── SELECTED PASSAGE
11-18-2014 10:24 AM
I was wondering if someone found a perfect way to import csv/text files to sas without having to change the formats afterwards.
Someone suggested in a post changing the default number for "GuessingRows" in SAS Registry (regedit command), but there is no "perfect" number to use efficiently on every type of file.
Sometimes I would have data with missing values in the first 5 rows, sometimes my first half of the file has missing values, sometimes qualitative variables take a short value in the first rows and afterwards the really long ones.
Is there a way to perfectly import data without having to change some variables' format afterwards?
11-18-2014 10:43 AM
As described on quite a few posts on here, using the proc import syntax is shaky a best. You are allowing a generalized procedure to guess what you want to do. IMO I would advise to avoid proc import at all. Look at your data, understand the data, write code which imports that data.
length var1 var2 $10;
input var1 $ var2 $;
This may seem a bit more effort than letting proc import guess it for you, however in the long term you:
1) Get complete control over the import
2) Catch errors early on
3) Understand the data structure.
11-18-2014 01:01 PM
What is your assignment exactly? If it is, write a program which imports any csv file exactly as we want, I am afraid you are on a road nowhere. There is no such thing as code which can handle any eventuality. Even if you go down the road of reading the complete file character by character and having some complex algorithm to calculate each column you are still going to come up with scenarios where the data just fit. You have to have some kind of idea of what the data is going to be structure-wise.
11-18-2014 01:44 PM
For CSV files there is no need to edit the registry, that value is a default.
CSV files allow the guessingrows as an option in the procedure call. The max value is 2147483647. If you have more rows than that before a variable changes behavior then you're likely hosed anyway.
As I set it the biggest issues have to due with numerically coded data with 1) significant leading zeroes and/or 2) 15 or more digits. Things like account numbers or identifiers most of the time should not be numeric and proc import is likely to assign them as numeric but account 0001 and 00001 aren't different as numbers (bad numbering but the example works) or a value like 1234567891234567 may exceed storage precision for integers (hint: you'll see values like 1.23E15)
────
:: PROMPT 1 ::
Name each numbered benefit that the SAS import thread gives for writing your own import code.
:: PROMPT 2 ::
Rewrite the part of the SAS import thread that begins at the words "11-18-2014 01:01 PM" and stops after "is a default.", swapping "road" for "path".
── DATASET EXTRACT
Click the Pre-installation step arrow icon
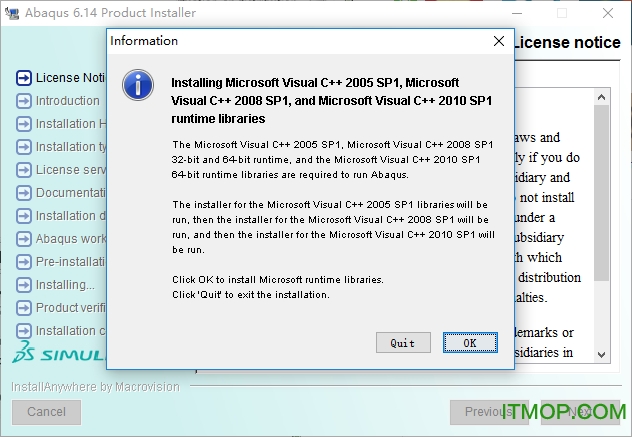This screenshot has width=632, height=437. [x=24, y=262]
────
:: EXERCISE SOLUTION 1 ::
1) Get complete control over the import
2) Catch errors early on
3) Understand the data structure.

:: EXERCISE SOLUTION 2 ::
11-18-2014 01:01 PM
What is your assignment exactly? If it is, write a program which imports any csv file exactly as we want, I am afraid you are on a path nowhere. There is no such thing as code which can handle any eventuality. Even if you go down the path of reading the complete file character by character and having some complex algorithm to calculate each column you are still going to come up with scenarios where the data just fit. You have to have some kind of idea of what the data is going to be structure-wise.
11-18-2014 01:44 PM
For CSV files there is no need to edit the registry, that value is a default.